- [Problem to work on]: Read the material below and tally how many lines hold the word "Zoom", giving the number and nothing else.

- [Records shown]:

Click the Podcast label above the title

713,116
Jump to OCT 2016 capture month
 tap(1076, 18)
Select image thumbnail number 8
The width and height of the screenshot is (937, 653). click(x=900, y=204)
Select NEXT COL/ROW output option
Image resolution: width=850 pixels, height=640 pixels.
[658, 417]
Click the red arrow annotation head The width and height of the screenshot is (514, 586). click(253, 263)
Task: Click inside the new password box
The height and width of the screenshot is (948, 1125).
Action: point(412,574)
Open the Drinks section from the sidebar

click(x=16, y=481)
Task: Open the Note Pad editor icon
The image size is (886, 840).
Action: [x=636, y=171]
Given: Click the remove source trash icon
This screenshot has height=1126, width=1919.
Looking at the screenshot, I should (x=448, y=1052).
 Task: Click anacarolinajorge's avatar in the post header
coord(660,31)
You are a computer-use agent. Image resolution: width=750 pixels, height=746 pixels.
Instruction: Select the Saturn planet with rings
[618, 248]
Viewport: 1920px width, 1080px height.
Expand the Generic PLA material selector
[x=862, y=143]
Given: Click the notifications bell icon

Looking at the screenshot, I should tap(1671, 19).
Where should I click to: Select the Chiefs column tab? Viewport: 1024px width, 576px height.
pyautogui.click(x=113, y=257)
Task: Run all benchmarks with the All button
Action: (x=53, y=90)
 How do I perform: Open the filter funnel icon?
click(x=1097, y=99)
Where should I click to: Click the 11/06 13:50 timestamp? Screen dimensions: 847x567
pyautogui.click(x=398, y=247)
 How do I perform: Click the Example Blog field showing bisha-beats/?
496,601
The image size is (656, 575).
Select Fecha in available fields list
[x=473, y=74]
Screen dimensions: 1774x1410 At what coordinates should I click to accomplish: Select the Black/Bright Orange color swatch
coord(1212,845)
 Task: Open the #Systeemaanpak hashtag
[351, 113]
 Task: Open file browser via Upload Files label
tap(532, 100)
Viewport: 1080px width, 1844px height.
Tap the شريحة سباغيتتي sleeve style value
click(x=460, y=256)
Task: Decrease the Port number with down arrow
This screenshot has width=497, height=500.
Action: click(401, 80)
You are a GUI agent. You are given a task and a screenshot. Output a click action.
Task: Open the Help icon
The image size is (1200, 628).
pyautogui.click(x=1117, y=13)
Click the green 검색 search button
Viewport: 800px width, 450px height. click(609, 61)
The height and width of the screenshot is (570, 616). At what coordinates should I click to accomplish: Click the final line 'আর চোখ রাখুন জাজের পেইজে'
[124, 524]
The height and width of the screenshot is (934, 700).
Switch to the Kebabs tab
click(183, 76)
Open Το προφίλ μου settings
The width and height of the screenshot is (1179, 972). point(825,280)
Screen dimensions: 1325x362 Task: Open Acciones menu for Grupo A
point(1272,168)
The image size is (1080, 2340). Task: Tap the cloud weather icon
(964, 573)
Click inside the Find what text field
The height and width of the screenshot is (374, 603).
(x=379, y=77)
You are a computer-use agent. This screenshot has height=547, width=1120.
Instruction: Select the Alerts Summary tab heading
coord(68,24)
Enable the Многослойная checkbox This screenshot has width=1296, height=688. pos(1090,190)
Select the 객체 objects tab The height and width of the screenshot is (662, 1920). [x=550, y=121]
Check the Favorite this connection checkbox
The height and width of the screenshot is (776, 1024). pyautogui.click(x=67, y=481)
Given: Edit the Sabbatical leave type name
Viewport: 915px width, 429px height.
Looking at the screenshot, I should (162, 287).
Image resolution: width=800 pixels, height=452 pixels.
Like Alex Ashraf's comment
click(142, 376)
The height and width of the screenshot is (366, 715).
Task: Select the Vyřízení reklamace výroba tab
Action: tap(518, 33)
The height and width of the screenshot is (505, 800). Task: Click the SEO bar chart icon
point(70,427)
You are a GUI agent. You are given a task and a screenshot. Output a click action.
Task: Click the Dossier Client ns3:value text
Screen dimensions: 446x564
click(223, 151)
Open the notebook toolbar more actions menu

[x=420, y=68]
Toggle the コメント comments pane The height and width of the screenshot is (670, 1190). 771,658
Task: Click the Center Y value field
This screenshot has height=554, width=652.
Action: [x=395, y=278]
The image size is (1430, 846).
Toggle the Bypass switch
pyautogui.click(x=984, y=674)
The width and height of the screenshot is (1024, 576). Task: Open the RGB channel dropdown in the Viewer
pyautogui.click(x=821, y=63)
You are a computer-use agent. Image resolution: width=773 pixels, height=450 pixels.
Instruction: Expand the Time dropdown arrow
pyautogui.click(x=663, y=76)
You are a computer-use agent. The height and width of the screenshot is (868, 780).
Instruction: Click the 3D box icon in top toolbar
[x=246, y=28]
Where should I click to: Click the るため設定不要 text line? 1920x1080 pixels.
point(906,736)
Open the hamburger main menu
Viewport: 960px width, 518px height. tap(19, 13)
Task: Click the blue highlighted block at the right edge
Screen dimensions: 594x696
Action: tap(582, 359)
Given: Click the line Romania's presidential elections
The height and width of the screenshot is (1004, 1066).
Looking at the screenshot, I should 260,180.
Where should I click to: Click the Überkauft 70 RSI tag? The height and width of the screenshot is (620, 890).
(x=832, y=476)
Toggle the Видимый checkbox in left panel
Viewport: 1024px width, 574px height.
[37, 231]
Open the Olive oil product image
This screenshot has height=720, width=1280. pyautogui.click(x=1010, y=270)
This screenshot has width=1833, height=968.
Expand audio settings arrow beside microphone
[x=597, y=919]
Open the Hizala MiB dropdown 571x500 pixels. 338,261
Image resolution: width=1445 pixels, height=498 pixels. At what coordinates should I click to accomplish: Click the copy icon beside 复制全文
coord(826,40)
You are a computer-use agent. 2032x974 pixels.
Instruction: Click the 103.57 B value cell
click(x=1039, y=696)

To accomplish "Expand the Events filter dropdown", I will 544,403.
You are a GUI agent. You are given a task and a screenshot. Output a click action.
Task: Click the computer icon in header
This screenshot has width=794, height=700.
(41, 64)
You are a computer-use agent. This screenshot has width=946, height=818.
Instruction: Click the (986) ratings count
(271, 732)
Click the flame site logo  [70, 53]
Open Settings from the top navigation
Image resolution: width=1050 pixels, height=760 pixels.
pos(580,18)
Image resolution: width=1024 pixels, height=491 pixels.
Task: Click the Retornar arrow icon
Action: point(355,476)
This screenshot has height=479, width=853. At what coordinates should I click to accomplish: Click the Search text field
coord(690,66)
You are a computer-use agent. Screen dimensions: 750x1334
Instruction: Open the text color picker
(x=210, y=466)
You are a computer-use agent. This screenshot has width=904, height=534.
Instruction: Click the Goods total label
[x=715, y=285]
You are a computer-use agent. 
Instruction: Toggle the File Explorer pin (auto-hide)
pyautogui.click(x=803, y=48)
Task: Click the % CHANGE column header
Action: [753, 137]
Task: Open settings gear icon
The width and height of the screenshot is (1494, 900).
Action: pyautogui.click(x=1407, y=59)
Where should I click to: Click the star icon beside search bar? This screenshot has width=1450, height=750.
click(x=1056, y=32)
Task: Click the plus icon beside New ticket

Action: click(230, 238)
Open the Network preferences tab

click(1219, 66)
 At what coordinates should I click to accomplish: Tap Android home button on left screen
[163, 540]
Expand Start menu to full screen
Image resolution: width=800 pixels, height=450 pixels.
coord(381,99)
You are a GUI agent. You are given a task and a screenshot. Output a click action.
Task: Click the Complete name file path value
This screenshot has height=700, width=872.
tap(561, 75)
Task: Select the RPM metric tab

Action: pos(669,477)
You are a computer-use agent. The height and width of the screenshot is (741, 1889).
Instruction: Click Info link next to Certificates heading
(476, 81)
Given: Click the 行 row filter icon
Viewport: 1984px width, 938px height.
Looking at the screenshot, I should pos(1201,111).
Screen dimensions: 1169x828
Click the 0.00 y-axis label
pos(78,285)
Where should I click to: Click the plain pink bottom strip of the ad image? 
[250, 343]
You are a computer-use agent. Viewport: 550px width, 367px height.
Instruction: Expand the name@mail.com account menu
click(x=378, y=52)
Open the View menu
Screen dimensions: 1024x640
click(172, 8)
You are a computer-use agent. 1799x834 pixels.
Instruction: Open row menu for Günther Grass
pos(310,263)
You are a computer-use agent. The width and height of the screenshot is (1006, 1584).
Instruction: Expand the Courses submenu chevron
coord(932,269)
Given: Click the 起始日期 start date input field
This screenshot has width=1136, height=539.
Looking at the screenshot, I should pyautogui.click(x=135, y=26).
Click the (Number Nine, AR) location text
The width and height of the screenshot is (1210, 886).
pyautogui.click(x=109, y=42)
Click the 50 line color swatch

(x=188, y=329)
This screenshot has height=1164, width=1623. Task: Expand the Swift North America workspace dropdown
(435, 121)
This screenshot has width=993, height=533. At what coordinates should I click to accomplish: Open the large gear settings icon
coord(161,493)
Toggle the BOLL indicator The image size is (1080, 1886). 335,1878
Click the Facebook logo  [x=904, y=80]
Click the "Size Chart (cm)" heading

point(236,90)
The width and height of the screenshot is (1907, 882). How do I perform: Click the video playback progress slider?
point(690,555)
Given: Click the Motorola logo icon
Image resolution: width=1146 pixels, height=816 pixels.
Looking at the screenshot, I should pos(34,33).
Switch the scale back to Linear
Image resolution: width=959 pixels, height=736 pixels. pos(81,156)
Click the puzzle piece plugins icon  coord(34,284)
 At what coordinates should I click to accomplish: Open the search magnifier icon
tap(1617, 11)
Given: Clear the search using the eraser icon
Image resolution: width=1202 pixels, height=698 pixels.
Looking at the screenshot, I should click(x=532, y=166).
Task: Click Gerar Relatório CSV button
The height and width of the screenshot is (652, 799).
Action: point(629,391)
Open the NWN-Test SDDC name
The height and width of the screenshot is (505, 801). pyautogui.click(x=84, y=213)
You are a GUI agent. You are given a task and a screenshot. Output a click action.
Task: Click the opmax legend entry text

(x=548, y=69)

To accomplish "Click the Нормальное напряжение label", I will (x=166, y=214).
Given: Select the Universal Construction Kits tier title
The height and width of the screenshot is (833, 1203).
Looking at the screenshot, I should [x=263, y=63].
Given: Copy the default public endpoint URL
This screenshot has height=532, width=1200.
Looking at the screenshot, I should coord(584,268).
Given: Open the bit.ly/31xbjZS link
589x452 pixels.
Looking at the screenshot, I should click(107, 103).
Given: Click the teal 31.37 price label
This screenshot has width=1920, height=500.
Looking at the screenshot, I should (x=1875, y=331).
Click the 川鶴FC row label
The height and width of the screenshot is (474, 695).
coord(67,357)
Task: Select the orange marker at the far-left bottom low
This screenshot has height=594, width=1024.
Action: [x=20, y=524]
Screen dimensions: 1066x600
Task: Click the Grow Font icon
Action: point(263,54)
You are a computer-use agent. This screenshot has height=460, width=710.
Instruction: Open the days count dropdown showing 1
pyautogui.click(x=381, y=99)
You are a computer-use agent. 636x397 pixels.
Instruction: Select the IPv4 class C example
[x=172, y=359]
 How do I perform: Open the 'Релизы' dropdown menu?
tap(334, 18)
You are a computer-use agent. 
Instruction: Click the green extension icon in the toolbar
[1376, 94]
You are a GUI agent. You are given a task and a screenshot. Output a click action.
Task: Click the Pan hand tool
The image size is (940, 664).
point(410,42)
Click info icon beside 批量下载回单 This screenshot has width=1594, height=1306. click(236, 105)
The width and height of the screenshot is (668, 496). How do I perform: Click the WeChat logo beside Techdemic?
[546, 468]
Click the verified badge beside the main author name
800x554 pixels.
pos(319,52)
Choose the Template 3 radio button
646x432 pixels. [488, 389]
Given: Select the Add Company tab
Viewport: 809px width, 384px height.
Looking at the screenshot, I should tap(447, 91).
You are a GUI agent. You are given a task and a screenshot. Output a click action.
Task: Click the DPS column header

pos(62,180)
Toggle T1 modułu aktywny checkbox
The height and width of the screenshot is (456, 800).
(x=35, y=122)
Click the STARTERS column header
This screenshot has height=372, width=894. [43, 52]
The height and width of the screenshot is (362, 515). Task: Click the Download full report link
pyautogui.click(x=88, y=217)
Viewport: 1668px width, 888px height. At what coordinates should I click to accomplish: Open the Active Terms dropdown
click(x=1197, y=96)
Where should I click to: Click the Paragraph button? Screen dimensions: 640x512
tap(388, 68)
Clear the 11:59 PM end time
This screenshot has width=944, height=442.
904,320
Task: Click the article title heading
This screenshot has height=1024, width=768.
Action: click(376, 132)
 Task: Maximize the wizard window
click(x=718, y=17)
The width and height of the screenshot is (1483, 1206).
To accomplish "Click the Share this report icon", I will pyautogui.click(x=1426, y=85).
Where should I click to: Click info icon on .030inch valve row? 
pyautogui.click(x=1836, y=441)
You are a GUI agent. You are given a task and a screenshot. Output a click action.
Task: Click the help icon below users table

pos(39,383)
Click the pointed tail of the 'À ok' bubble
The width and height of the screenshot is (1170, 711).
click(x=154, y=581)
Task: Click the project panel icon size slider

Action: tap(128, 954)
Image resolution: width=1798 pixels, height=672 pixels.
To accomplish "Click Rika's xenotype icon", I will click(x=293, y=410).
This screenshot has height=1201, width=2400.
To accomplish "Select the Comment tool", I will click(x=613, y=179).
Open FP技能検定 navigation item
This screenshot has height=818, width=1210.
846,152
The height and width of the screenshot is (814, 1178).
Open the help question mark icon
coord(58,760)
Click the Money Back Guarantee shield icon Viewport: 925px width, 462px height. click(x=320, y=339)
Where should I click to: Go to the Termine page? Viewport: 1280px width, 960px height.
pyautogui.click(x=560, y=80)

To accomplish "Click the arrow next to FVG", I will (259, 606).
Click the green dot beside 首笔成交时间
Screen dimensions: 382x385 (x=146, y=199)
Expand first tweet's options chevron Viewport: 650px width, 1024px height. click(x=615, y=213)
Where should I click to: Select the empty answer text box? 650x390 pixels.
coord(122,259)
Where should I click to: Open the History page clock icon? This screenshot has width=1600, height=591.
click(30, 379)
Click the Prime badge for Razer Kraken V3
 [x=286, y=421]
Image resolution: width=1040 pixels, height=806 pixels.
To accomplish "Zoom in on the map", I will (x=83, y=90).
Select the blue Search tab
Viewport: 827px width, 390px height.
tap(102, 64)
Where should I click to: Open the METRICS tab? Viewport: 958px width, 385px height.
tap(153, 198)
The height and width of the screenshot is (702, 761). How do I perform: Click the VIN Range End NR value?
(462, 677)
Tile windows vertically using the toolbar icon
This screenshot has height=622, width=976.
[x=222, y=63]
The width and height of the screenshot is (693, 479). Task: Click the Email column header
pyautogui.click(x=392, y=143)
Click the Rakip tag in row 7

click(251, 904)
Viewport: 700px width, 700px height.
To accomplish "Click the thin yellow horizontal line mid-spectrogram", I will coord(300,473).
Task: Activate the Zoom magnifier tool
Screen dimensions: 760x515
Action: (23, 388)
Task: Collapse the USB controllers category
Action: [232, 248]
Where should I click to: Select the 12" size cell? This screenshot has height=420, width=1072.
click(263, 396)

- [Answer area]: 2